Tonterías, obviamente. Tonterías que equivaldrían a decir que por culpa de Sófocles los griegos creían que el esfuerzo humano era inútil, o que por culpa de Kafka los germanos suponen que un hombre es en el fondo una cucaracha, o que debido a Melville y a Hawthorne y a Poe y a Faulkner los americanos se creen condenados a la desgracia y al horror, o que Camus y Sartre han convertido a los franceses en fatalistas o en nihilistas. Aceptémoslo: hay una razón por la cual Vallejo escribió "Los nueve monstruos" y la obra cumbre de Alonso Alegría es Nubeluz. ¿Queremos darnos cuenta de que "desgraciadamente, hombres humanos, hay, hermanos, muchísimo que hacer" o preferimos vivir en el mundo glúfico de Alegría y De la Torre?
Apenas se anunciaron las nuevas columnas de El Comercio, Marco Sifuentes escribió por ahí que ya se notaba la mejoría.
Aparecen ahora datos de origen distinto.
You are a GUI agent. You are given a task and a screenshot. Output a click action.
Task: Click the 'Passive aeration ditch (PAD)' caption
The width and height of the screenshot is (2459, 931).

Eso debería haber sido suficiente para saber que El Comercio entraba en un periodo mayor de vacuidad y que iba a multiplicar su lucha contra la inteligencia. Ahora las pruebas empiezan a apilarse unas sobre otras. Antes los periódicos sólo servían para envolver pescado o acabar en la basura. Desde hace un tiempo la mayoría viene directamente de allí. Es la fujimorización de la prensa entrando en su nueva fase. Y con una larga lista de tontos útiles que se prestan a ello; que prestan su torpeza disfrazada de sabiduría y su ignorancia enmascarada de sentido común.